Chip makers, including Intel Corp. and Advanced Micro Devices Inc. (AMD), are ushering in a new era in processor design by adding hardware-enabled features to their wares. The goal is to either replace functions that have traditionally been done via software or, more often, significantly improve the operation of the software.

As an added bonus, those hardware-assisted processor functions improve overall system performance without increasing the heat generated, the vendors claim, allowing corporations to keep a lid on utility costs and reduce the need for exotic cooling strategies.

"This is something that has been coming for a long time," says Rick Sturm, president at Enterprise Management Associates. "It’s the natural course of evolution, and an affordable and rational thing to do to put some of this functionality down on the chip level."

As computer platforms and overall system management increase in complexity, IT professionals are demanding that systems have 100 percent availability, subsecond response times and instant problem resolution, Sturm says.

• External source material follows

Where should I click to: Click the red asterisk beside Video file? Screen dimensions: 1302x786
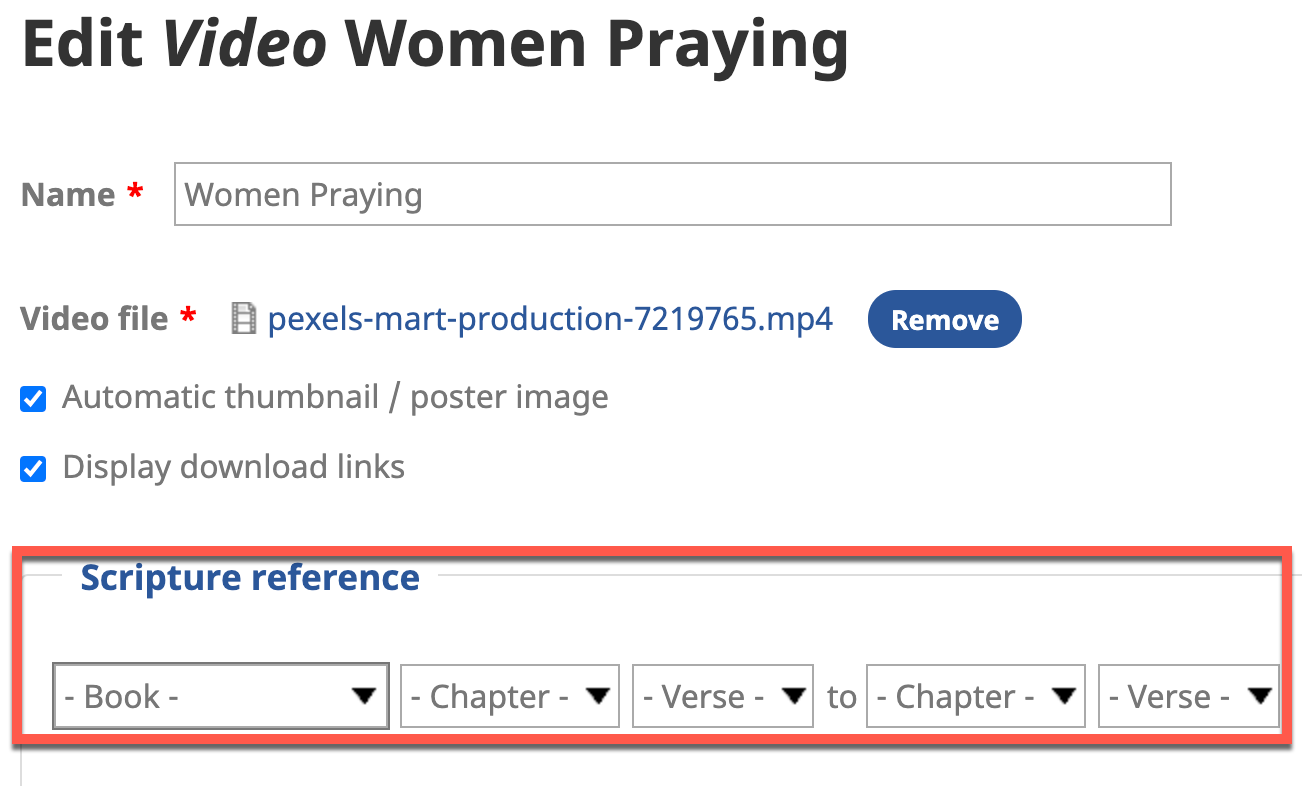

Those goals are no longer strictly the purview of any one area -- silicon, software or human intervention -- but are now being addressed by taking advantage of advances on all fronts.

"IT is strangling" from the costs of operations, Sturm says. "We’re spending so much money on management that it is preventing us from innovating and addressing the needs of business."

Early customers

The Charlotte Observer, North Carolina’s largest daily newspaper, in December began migrating some of the publication’s most important applications to a virtualized environment.

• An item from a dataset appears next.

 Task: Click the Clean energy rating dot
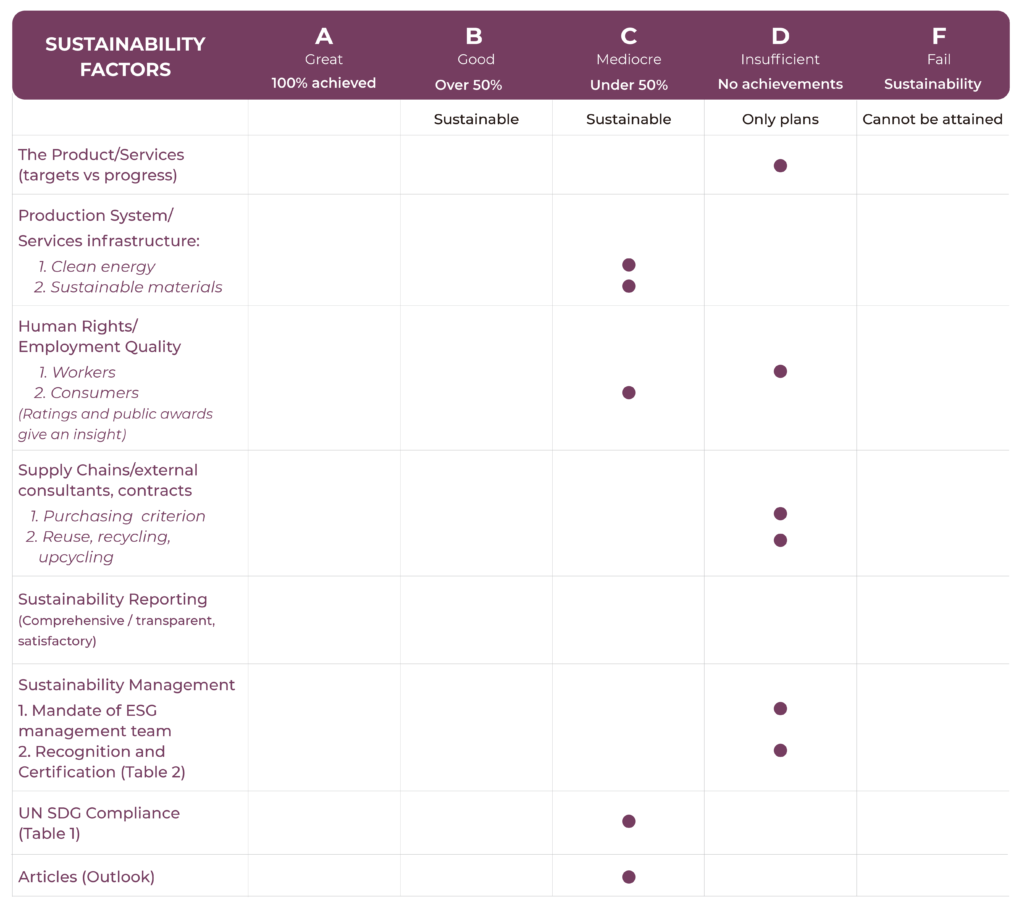coord(628,265)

The paper is moving its Oracle-based circulation system database to servers that have Intel's new quad-core Xeon processors with baked-in, hardware-enabled virtualization technology. Also being placed on these same virtualized servers is the paper’s editorial content workflow system.

Geoff Shorter, IT infrastructure manager at The Observer, says he found out during his testing phase how these new servers can run virtualization in near-native speeds. The database used for the test prepares subscription renewal notices and determines which accounts need to billed, how much to bill and for what period of time.

Mike Grandinetti, chief marketing officer for virtualization software provider Virtual Iron, says virtualization often results in overall hardware performance penalties, ranging from 10 percent to 50 percent. But when using chip-enabled virtualization, that penalty can drop to 4 percent or less.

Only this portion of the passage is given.